▸ Exercise objective
Pick up the article on why people keep drinking heavily despite its harms where it stops, and continue it.

▸ Passage
Why some people continue to drink heavily despite experiencing negative effects such as hangovers, fights and regrettable sexual situations, is revealed in a new study.
According to the study by the University of Washington psychologists, it is because people perceive only the positive effects that boozing has.
According to participants in the study, boosts of courage, chattiness and other social benefits of drinking outweigh its harms, which they generally did not consider as strong deterrents.
The findings offer a new direction for programs targeting binge drinking, which tend to limit their focus to avoiding alcohol's ill effects rather than considering its rewards.
"This study suggest why some people can experience a lot of bad consequences of drinking but not change their behaviour," said Kevin King, co-author and UW assistant professor of psychology.

▸ Extracted data
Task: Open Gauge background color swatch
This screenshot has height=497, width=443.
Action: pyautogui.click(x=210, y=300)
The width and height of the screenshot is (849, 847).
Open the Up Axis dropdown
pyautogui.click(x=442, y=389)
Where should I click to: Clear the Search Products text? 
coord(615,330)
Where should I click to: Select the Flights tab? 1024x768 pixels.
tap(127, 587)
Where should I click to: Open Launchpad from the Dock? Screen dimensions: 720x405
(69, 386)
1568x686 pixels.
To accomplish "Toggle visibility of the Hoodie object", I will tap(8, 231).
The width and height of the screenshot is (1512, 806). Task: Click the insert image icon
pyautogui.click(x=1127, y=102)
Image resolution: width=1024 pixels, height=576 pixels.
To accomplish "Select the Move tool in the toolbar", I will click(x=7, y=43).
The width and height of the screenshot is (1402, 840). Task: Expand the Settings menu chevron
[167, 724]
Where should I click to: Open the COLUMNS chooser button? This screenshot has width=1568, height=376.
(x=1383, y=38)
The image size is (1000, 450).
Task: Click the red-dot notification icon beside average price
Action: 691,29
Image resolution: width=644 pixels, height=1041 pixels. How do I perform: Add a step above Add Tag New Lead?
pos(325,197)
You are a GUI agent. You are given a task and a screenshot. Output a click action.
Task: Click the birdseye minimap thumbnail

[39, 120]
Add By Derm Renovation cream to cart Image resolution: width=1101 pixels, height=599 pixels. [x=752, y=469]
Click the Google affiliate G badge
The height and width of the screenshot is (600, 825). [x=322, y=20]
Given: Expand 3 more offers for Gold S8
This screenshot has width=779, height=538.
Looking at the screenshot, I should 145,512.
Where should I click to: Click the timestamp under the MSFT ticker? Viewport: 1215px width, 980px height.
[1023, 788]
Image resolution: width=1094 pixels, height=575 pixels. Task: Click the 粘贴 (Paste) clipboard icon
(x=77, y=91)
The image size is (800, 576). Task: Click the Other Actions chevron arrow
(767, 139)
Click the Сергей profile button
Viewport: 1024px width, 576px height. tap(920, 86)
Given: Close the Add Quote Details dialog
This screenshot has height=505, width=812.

▸ Answer for the task
"People think, 'It's not going to happen to me' or 'I'll never drink that much again.' They do not seem to associate their own heavy drinking with negative consequences," he said.
Nearly 500 college students completed an online survey measuring their drinking habits during the previous year.
Participants rated the upsides to drinking as more positive and likely to happen in the future, a finding the researchers call "rose-colored beer goggles."
"It's as though they think that the good effects of drinking keep getting better and more likely to happen again," said Diane Logan, lead author and a UW clinical psychology graduate student.
The study was published online May 30 in Psychology of Addictive Behaviors.